What is sounds like to me is that it is based on the same structure as the Leopard. Same FRAMEWORK. It makes perfect sense, its like "Leopard Lite," OSX without the elements of the OS that wouldn't be beneficial to this device. So both are right, it IS leopard OS but it is not the EXACT leopard thats on a Mac.
Whats important is what they deem OS X. OS X isn't the apps it can run. It is a set of things like core animation, quartz, core image, etc.
If Apple has those things then writing apps for it will be nearly identical, it will just have to be compiled for the CPU in it.
No one has to insist it is OS X. Apple says it is. If you want to prove them wrong, buy an iPhone when it comes out and strip it off and you tell me what it is. Until then, save me the semantics.
- 01-18-2007, 10:03 PM #23
- 01-18-2007, 10:36 PM #24
I can't believe people are making this out to be such a big deal. And what does it matter anyway? Least of all to you and the people who are determined that the iPhone and Apple are no good.

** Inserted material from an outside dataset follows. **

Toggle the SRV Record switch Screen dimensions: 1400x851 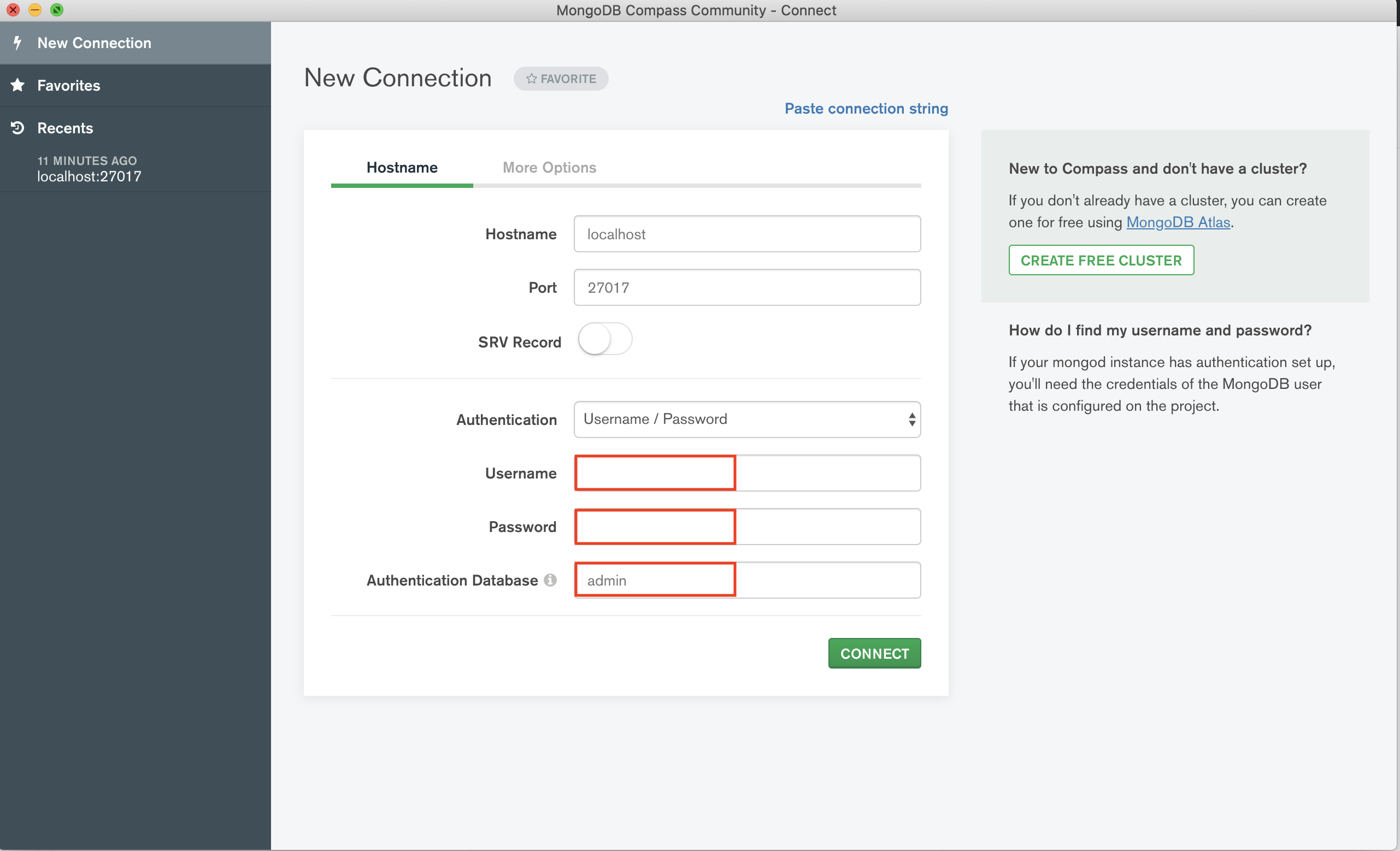(x=604, y=339)
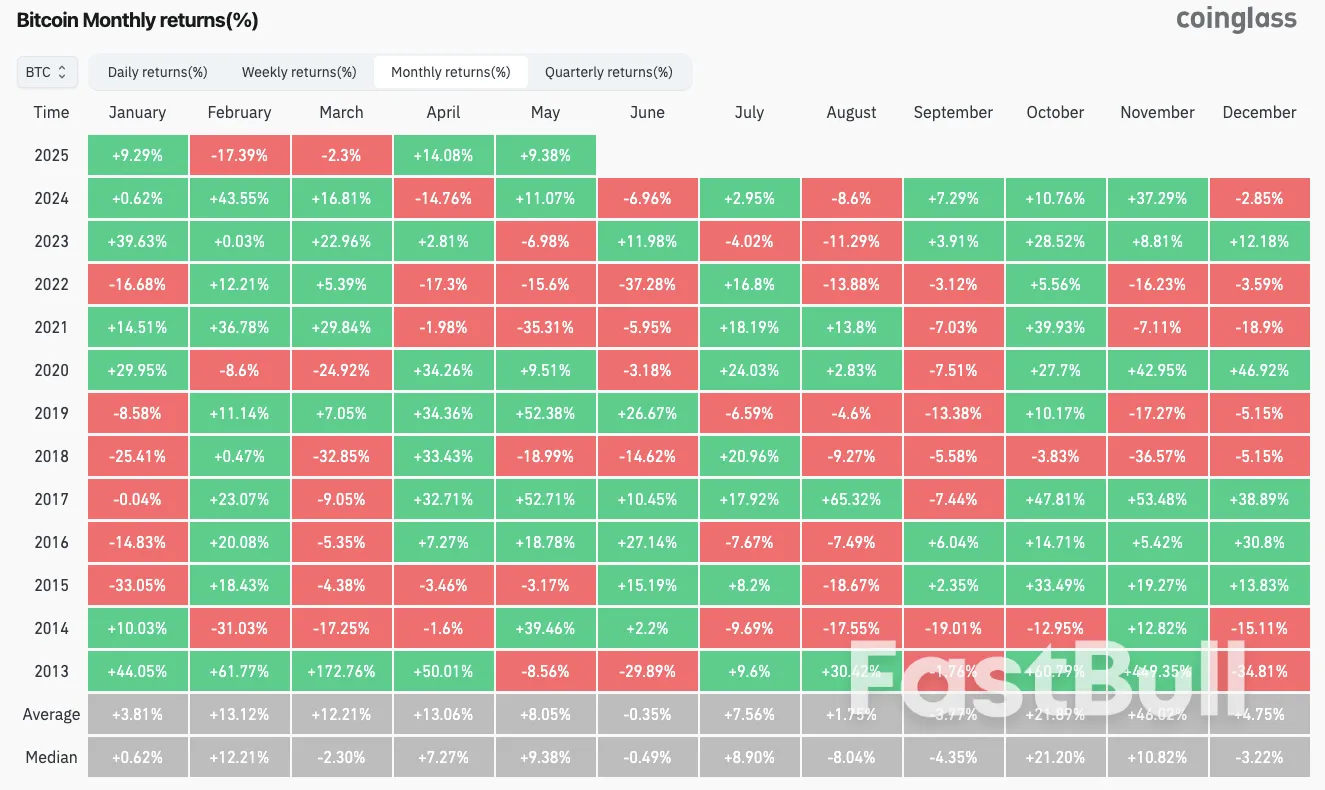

For those that want to listen and believe what I have to say, read on. The rest of you can go about your business, comfortable with the fact that I have no idea what I am talking about.
Apple's OS is built in a modular, layer based fashion.
Here are the layers:
Application Services | Graphics & Multimedia
The base layer (Core OS) is what sits directly on top of the hardware. Certain aspects of this will change based on the CPU the OS is sitting on (Power PC chip, Intel chip, or Samsung ARM chip)
The next 2 layers stay the same, regardless.
The top layer, the user experience, is obviously different for the new iPhone. This is where much of the innovation is that is so noticable.
So in breaking it down it seems the only point of contention is the Application Environment layer. I think if people understand that even in the fully capable "Mac OS X", there are different environments here. Now it might be easier to grasp the concept of OS X sitting on the iPhone and in turn officially being able to call it OS X.
Some of the different application environments for OS X are Carbon, Cocoa, Java and X11.
Does it make more sense now?
Now it would stand to reason that this is where the iPhone form of OS X differs because as everyone knows, we cannot run the Mac OS X desktop apps on the iPhone. So there has to be some new application environment here that is probably really similar to Cocoa, only smaller.
This serves to explain how the OS can be called "OS X".